The unreachable but tempting zig-zag of the Roman road near Safi.
Photographer: David Kennedy. Click to enlarge.

We finally reached Safi (-300 m bsl) at 15.30. Not without tears and pain – the undersigned became jelly-legged soon after midday and found walking, much less picking a path between, on and down boulders without losing balance, ‘challenging’. Shade was almost non-existent but the temptation to sit down had to be resisted. Fortunately Haim, Yeshu and Ezer were fitter and kept me going to where the guide had driven round and was ready to meet us. A day to remember. I cannot imagine I would ever do that walk again but I would certainly like to tackle it from the bottom to walk the bit of Roman road we saw but could not reach.
Our track ahead and soon to pass a fortlet on a plateau.
Photographer: David Kennedy. Click to enlarge.

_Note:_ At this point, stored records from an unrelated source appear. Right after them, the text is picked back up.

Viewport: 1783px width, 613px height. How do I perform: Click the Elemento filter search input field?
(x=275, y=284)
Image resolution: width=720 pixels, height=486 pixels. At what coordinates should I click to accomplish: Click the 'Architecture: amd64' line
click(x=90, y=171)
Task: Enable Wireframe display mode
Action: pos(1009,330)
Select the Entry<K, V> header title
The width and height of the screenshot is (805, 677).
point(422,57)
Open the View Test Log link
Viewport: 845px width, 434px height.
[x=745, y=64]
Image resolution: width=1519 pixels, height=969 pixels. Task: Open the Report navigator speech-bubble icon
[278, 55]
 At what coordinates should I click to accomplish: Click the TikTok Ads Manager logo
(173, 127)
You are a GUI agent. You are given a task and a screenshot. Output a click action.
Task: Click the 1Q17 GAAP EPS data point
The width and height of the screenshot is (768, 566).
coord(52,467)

As Haim points out, the engineering of the road implies a government agency rather than any local authority. Yet there are no milestones on the road, no graffiti by exhausted traveller; there is an apparent fortlet and there are at least three open-air mosques. Pottery sherds crop up regularly along the road and they are abundant at a few places.

We had already photographed the fortlet from the air thanks to co-ordinates from Haim. Now we can trace the route more accurately from our GPS track and compare the landscape on the 1953 vertical aerial photos. We can return and photograph it on a future flight. More important, there is scope and a great need for some energetic archaeologist to study the road in detail – especially as parts are being destroyed.